What is RetroFoam Quick Answer:

RetroFoam is a tripolymer based resin that creates an odor-free, non-toxic foam insulation. This injection foam doesn’t off-gas, is Class One Fire Rated, and safe to have in your home. It is an excellent fit for existing exterior walls and can be installed outside the home.

Now let's take a deep dive.


You know your exterior walls lack in the insulation department, so now you’re in the research phase of your insulation buying journey.

You’ve heard a lot about RetroFoam injection foam insulation, but you’re left wondering exactly what RetroFoam is.

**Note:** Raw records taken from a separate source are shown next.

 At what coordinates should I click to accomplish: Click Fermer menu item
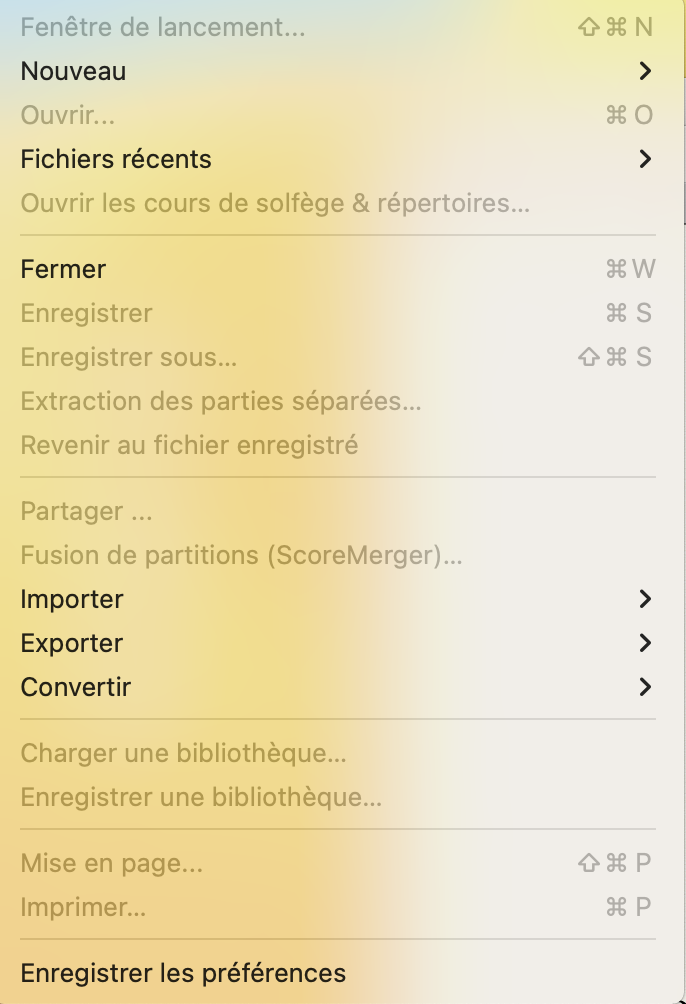63,269
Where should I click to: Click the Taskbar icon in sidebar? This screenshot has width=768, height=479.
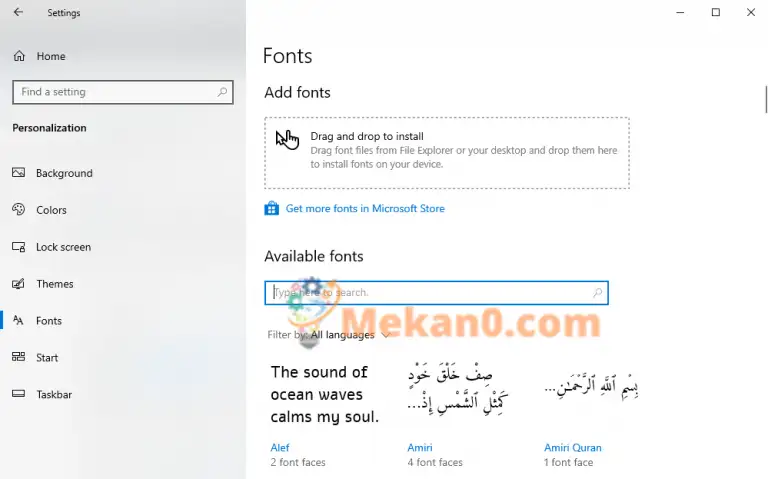[19, 394]
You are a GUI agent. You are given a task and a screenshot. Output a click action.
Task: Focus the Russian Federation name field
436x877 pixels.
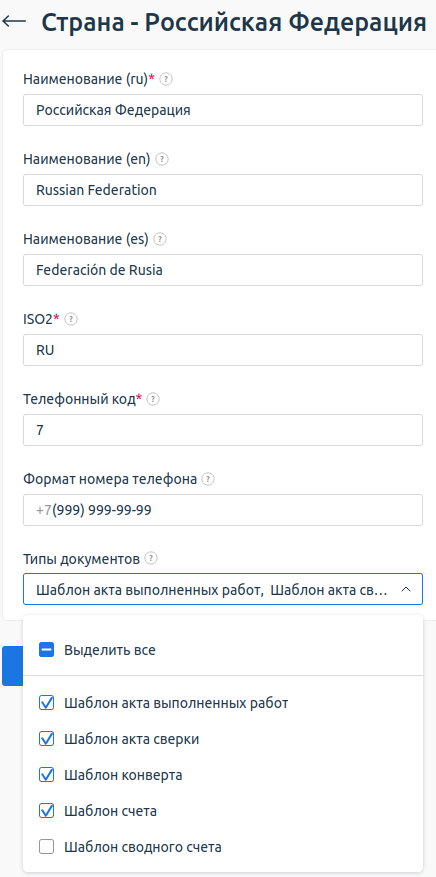tap(223, 190)
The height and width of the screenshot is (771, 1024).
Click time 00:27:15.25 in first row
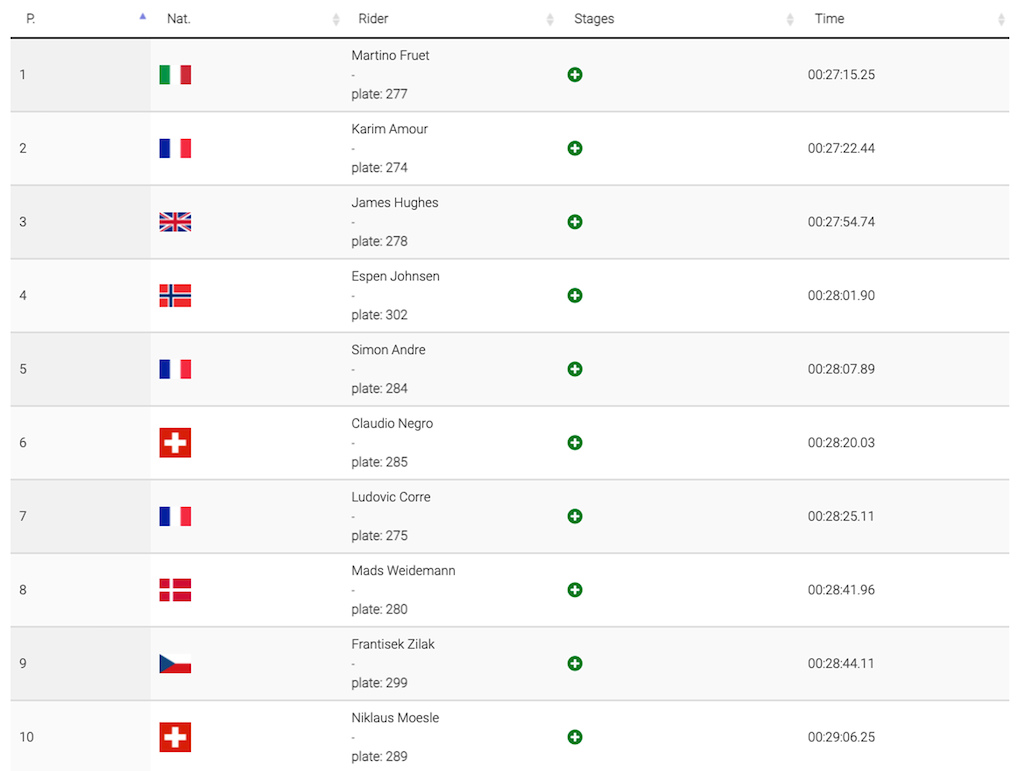841,74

Scouring the Internet, you’ve discovered something that has relieved your stress about your home’s comfort. Not only can your existing walls be re-insulated, but it can also be done without tearing down the drywall. You’ve found the answer, and it’s RetroFoam injection foam insulation.

But what is RetroFoam, and how does it work?

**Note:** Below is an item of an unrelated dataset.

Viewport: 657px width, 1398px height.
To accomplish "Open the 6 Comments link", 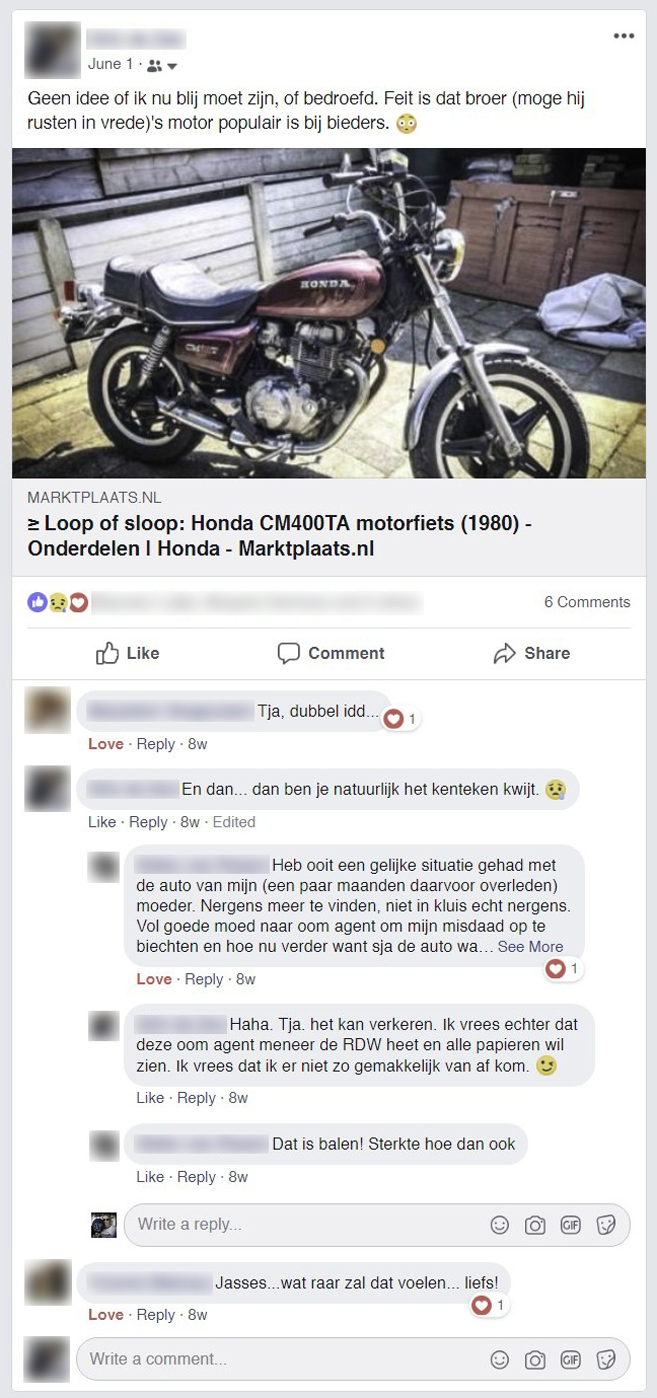I will pyautogui.click(x=587, y=602).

Don’t worry. We’re here to help.

We want to offer homeowners all of the information they need to make an informed decision about their home’s comfort and energy efficiency. This article will explain what RetroFoam insulation is, what it’s made of, and how it works.

What is RetroFoam Insulation?

RetroFoam home insulation is an injection foam insulation used to create an air seal inside existing exterior walls and concrete block walls.

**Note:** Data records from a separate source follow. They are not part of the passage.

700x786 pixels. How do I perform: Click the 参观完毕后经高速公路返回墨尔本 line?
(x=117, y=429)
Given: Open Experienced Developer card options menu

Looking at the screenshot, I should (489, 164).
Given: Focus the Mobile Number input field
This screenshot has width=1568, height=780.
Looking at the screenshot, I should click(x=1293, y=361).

When it comes to foam insulation, there might be some confusion as some insulation contractors use the term “spray foam” to describe injection foam. Both of these foam products are great for sealing the building envelope of a home but are installed differently, and it’s pretty clear by their names.

Spray foam insulation is sprayed into open cavities like attics, crawl spaces, rim joists, basements, or the exposed walls of a pole barn or commercial building. Injection foam, like RetroFoam insulation, is installed from the outside of the home into the existing exterior walls.

Now that we cleared up, here are some quick, basic facts about RetroFoam injection foam insulation.

RetroFoam is Class One Fire Rated, which means if there were a fire in your home, it wouldn’t act as a catalyst. It’s also important to note here that once a flame is removed, the foam will self-extinguish.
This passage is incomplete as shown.